David Deeds’ research ranking IPOs by metropolitan region has uncovered a number of surprises. But the one that seems to bother him the most is how much more successful the Minneapolis/St. Paul area has been than similarly situated Northeast Ohio in producing new public companies.
According to his research, in the period between 1988 and 1996, the Minneapolis/St. Paul metro region produced more than 150 initial public offerings, while Cleveland had just 32. This yawning gap is striking, since the two regional economies seem otherwise to be so similar. Moreover, the hoary Rust Belt excuse doesn’t explain the disparity, since Minneapolis’s weather is even colder than Cleveland’s, and its economy isn’t much older and thus more mature.

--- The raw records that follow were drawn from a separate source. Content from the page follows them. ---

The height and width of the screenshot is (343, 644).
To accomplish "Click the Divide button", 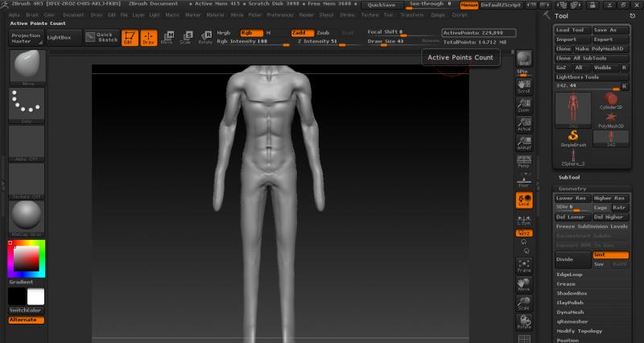I will (572, 259).
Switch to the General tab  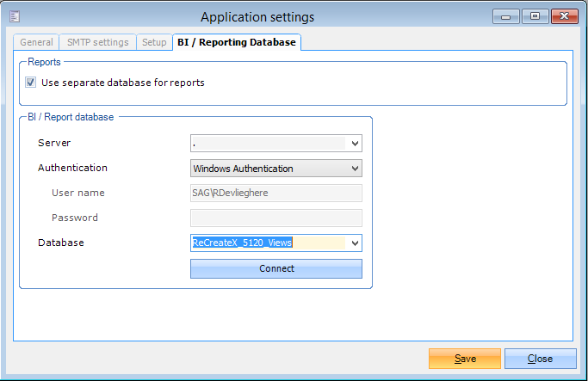(x=37, y=42)
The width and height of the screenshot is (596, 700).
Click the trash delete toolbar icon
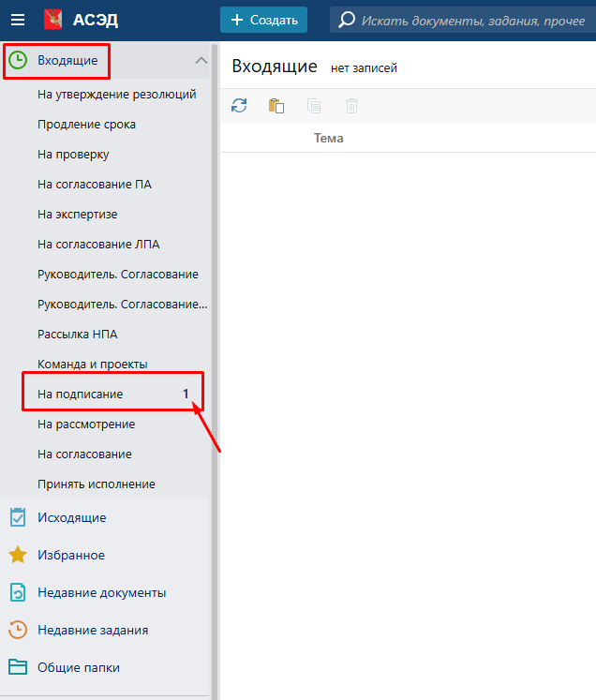click(x=351, y=106)
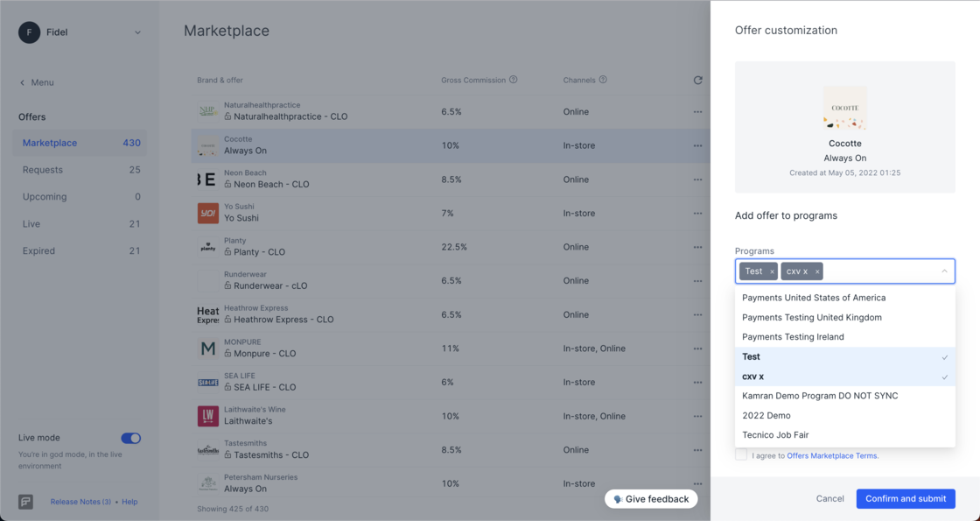Open the three-dot menu for Planty row
The width and height of the screenshot is (980, 521).
tap(697, 247)
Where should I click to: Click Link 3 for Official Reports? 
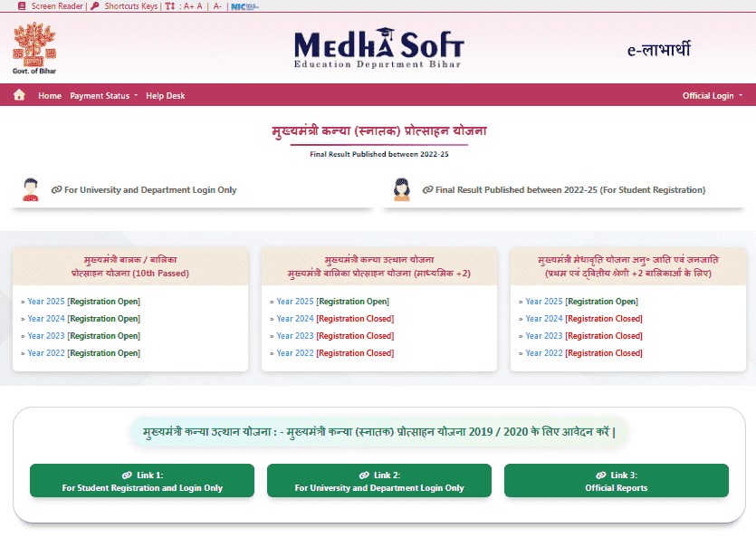point(616,480)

“Someone has yet to give me a reason as to why we can’t do it if they can,” he says. “It’s hard to say that Minneapolis has some great endowment that we don’t … we have equivalent infrastructure. I’ll put the Case (CWRU) research up against the University of Minnesota, or the Cleveland Clinic up against the Mayo Clinic” as catalysts for new commercial ventures.
Struggling to account for the stark difference in the numbers, he wonders aloud if it could be attributed to the role played by giant consumer products such as 3M or Medtronics (a large Minneapolis-based medical instruments company) in spinning off new companies. “Maybe it’s the Mayo Clinic,” he adds, nevertheless sounding doubtful.

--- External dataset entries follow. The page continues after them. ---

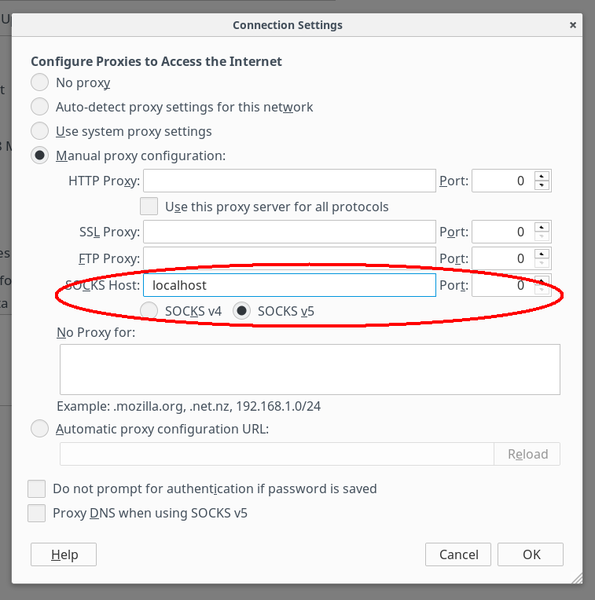Select the No proxy radio option
Screen dimensions: 595x600
[x=39, y=82]
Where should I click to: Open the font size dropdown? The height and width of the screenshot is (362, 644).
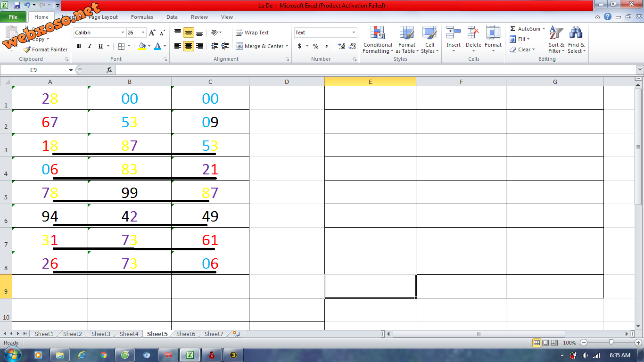pos(143,33)
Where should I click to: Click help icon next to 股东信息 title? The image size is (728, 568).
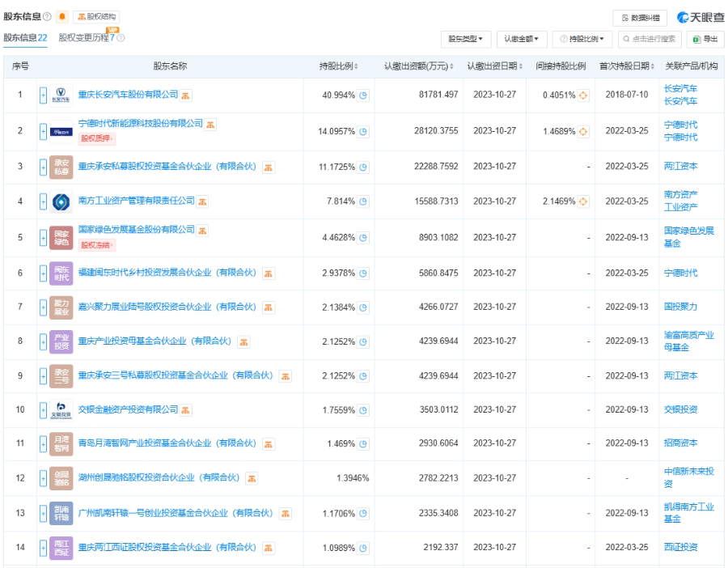tap(47, 17)
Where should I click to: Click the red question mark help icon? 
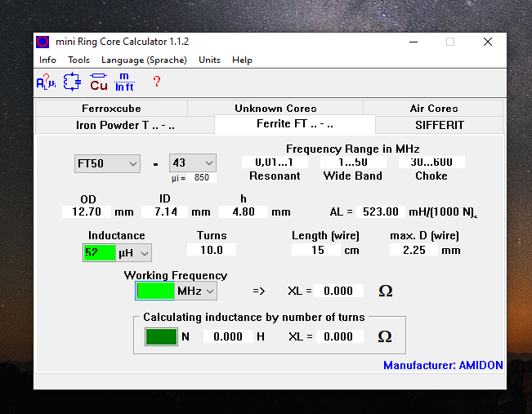[157, 82]
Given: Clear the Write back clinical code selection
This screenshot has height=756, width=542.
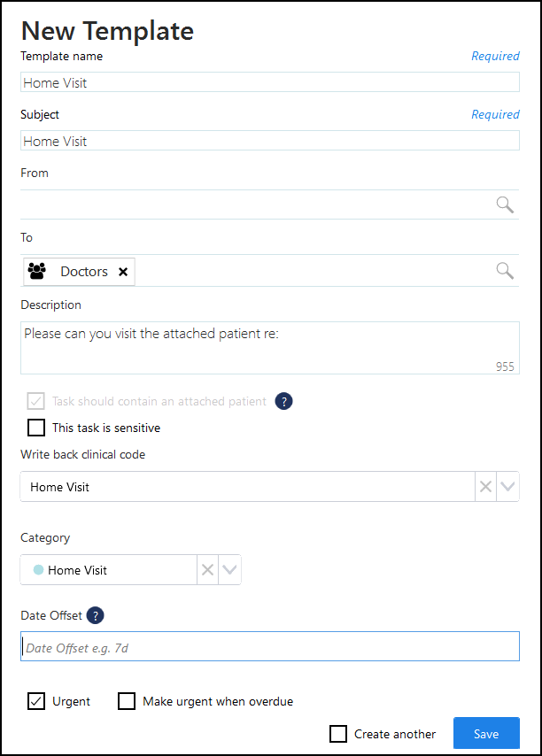Looking at the screenshot, I should pyautogui.click(x=485, y=487).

In addition to the yawning gap in the total numbers of IPOs between the two areas, it’s the fact that Minneapolis has them in interesting categories that most troubles him. Minneapolis had 22 IPOs in the business services sector, for instance, while Cleveland hadn’t any. And in the business category of “measuring, analyzing and controlling instruments,” Cleveland had but a single IPO in that nine-year span to Minneapolis’ 21.

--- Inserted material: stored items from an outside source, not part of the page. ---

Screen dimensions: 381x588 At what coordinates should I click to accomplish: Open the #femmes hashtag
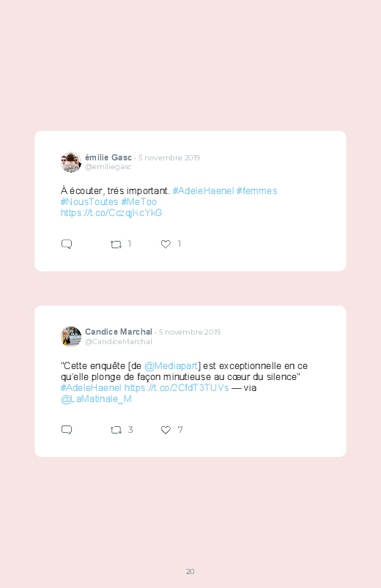tap(256, 191)
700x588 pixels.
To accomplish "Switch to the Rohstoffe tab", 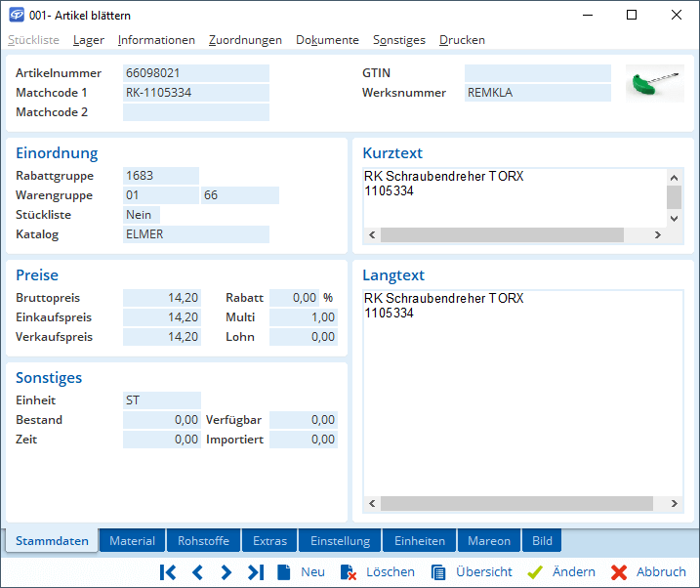I will (x=204, y=541).
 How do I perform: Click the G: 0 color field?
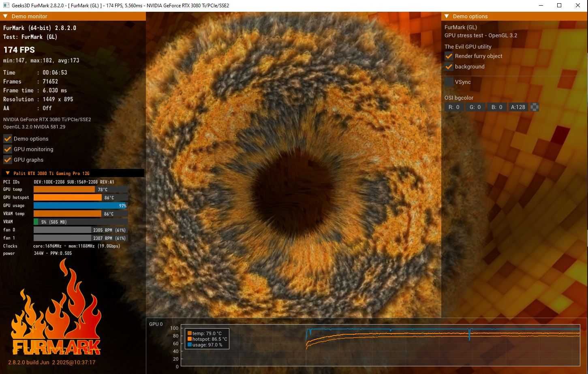click(475, 107)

For now, at least, the metropolitan mystery will probably have to remain unanswered. But Deeds hopes to shed additional light on the Cleveland-Minneapolis anomaly by delving further into the particular histories of the various newly public companies, with the aid of a research assistant.
These “business genealogies,” as he calls them, will explore the background of the founders and trace the route they took to becoming established. All this documentation should help him move closer to a real explanation for the sharp regional disparity.
What it won’t do, of course, is help close it.